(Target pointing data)

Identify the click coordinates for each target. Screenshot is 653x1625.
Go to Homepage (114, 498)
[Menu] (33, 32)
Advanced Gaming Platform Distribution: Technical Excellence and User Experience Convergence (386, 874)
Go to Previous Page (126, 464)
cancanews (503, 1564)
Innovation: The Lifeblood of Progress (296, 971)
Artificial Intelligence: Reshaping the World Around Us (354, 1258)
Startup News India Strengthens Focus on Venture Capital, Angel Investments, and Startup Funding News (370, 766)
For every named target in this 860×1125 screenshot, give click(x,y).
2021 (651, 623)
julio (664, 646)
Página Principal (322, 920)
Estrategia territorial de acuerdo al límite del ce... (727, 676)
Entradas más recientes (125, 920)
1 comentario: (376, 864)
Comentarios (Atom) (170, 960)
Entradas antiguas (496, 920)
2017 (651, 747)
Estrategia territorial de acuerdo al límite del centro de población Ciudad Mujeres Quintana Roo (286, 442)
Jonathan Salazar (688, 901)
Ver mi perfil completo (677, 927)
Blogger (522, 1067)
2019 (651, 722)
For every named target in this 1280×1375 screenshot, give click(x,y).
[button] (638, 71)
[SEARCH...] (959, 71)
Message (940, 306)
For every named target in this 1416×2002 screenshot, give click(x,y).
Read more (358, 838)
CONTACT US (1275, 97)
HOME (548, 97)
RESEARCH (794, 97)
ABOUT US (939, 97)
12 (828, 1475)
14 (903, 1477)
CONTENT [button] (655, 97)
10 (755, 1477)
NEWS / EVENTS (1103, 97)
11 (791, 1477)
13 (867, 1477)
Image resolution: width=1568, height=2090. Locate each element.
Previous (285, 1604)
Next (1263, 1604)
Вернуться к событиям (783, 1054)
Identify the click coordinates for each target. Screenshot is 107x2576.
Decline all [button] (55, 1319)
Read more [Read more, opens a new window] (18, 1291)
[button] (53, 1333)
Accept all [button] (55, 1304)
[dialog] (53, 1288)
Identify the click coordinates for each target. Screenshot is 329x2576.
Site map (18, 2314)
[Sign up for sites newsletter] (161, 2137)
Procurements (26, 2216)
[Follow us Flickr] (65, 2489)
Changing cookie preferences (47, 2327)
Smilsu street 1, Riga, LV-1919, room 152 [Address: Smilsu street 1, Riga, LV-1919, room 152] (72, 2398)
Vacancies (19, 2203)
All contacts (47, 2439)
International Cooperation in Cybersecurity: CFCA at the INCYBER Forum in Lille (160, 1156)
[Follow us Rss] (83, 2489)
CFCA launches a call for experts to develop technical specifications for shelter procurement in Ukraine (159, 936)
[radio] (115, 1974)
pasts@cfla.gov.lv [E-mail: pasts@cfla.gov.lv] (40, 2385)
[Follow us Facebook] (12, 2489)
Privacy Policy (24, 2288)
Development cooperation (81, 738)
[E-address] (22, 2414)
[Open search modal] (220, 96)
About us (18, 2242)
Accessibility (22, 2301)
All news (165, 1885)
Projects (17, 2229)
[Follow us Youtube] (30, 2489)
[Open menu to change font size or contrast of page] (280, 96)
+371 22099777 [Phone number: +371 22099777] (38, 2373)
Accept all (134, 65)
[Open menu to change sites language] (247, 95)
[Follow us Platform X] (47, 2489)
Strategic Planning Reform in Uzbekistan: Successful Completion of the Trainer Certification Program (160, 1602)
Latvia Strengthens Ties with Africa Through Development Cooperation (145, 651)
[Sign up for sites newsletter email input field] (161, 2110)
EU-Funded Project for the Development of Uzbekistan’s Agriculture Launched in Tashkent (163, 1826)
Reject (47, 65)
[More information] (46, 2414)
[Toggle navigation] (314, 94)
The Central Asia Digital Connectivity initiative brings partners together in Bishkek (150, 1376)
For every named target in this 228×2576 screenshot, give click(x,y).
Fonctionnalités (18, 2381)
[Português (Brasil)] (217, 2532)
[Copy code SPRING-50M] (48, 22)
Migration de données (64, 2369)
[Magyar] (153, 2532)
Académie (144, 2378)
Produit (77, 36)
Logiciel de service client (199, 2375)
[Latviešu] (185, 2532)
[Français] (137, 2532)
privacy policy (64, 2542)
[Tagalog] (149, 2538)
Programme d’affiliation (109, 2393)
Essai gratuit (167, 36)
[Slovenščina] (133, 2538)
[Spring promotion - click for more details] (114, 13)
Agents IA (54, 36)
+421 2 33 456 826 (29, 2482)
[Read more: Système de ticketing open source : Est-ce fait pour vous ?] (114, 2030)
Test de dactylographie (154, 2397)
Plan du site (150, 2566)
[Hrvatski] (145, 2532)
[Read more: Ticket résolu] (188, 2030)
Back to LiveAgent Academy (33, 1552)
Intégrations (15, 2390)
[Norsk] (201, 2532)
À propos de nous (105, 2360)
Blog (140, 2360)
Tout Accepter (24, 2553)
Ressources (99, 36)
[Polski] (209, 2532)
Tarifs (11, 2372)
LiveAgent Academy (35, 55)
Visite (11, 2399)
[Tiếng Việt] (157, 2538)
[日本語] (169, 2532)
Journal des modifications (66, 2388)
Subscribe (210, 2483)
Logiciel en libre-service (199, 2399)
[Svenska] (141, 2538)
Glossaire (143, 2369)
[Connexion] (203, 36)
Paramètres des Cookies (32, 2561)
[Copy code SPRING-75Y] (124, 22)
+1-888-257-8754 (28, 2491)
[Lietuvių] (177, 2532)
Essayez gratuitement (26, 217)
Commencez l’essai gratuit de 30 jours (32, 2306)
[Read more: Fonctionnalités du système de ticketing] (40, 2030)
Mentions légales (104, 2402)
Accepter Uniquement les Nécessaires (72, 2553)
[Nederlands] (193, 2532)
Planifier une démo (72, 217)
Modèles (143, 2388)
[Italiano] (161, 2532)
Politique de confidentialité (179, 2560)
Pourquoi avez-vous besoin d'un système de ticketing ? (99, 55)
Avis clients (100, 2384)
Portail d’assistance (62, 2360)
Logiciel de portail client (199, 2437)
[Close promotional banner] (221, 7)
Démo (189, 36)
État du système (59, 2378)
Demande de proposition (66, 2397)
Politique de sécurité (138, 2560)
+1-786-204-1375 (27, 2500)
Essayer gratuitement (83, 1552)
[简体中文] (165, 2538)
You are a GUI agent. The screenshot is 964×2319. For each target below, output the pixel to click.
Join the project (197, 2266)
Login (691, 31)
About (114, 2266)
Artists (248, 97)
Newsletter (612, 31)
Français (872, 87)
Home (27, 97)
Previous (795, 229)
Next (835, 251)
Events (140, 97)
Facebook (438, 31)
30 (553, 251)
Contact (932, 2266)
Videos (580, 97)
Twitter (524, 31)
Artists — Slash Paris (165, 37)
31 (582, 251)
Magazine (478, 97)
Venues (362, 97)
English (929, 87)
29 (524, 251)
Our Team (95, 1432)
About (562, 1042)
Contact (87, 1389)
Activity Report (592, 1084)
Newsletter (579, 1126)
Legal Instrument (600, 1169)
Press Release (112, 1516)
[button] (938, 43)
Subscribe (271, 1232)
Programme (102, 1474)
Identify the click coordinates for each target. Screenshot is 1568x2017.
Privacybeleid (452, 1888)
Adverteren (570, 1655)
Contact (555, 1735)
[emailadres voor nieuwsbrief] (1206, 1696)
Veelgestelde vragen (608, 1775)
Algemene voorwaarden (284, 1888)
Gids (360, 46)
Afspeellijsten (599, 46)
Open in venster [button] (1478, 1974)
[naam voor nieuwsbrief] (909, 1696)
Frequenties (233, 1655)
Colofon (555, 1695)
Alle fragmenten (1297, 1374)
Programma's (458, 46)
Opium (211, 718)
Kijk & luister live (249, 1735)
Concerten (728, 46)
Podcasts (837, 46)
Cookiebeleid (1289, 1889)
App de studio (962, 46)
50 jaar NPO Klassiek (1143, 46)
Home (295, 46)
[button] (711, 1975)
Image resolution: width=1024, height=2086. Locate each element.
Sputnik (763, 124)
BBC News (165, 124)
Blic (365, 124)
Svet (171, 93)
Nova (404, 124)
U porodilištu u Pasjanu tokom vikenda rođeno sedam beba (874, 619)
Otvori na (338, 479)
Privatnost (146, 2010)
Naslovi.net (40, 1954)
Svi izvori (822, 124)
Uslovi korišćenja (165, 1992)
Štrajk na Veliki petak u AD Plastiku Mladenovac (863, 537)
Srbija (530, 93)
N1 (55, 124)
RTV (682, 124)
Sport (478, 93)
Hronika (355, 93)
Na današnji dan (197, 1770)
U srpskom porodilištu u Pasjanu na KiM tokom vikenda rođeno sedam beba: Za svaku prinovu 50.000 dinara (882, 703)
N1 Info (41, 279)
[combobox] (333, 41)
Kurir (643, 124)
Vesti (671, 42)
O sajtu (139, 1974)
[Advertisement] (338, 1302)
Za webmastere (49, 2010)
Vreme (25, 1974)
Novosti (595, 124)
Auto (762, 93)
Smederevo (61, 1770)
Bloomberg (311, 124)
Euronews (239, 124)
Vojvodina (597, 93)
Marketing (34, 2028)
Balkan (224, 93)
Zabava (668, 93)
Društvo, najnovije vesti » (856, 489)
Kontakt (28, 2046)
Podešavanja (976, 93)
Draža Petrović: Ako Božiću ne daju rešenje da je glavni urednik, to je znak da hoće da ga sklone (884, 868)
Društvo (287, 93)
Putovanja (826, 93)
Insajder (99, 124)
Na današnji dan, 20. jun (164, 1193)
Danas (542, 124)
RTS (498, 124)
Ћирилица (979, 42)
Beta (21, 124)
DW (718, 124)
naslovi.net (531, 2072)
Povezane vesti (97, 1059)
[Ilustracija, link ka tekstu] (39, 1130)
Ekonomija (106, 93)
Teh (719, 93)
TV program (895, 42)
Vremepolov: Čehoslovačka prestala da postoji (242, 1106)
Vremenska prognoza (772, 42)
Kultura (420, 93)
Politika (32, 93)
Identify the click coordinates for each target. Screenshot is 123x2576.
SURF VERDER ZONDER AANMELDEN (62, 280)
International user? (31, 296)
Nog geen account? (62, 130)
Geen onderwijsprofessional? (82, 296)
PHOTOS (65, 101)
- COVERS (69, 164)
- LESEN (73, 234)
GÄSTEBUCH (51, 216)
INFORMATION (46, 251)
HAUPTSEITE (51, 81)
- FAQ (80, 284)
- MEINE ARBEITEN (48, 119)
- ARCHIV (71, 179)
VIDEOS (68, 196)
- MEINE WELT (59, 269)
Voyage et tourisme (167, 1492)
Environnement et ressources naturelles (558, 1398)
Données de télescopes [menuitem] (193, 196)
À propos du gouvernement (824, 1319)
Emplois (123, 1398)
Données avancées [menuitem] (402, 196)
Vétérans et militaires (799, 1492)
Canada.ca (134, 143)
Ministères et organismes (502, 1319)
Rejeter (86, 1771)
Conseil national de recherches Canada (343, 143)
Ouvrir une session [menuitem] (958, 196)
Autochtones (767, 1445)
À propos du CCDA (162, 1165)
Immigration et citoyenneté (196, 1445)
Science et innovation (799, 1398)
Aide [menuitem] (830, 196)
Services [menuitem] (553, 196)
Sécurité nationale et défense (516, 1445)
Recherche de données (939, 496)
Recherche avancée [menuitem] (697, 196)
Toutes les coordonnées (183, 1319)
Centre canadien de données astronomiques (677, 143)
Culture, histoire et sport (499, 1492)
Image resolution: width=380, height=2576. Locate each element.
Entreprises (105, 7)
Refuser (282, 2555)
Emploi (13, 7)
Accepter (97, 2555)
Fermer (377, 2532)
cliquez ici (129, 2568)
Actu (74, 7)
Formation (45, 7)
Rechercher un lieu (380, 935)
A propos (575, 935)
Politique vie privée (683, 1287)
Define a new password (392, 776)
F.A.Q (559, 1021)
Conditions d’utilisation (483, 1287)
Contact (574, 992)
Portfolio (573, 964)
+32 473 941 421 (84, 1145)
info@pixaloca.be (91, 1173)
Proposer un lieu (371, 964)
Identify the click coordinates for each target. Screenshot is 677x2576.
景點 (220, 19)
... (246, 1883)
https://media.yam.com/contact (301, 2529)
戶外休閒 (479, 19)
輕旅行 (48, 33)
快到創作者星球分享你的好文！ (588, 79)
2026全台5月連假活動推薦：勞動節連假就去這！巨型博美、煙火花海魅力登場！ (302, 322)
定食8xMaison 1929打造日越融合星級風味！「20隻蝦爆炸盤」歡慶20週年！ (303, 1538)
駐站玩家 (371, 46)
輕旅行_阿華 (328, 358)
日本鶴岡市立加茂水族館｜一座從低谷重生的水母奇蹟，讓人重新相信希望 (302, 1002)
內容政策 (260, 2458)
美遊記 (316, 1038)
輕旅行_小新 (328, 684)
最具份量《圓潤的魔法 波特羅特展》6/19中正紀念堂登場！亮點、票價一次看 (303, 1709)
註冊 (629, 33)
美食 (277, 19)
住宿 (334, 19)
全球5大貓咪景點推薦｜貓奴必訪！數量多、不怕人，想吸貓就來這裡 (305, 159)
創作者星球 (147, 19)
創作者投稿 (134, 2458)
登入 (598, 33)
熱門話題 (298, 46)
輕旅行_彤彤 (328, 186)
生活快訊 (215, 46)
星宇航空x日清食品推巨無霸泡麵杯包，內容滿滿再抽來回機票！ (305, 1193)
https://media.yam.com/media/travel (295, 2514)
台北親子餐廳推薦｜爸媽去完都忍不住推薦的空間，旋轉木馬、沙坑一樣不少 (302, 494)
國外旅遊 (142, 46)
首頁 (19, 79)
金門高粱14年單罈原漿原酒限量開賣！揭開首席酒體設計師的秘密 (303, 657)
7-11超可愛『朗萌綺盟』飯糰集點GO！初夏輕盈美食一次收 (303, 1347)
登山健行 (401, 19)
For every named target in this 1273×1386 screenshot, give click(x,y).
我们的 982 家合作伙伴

▸ **WORK TO BE COMPLETED**: How many lines in the rows above contain the string "Identify"? Reply with the number alone.

▸ **FULL ANSWER**: 6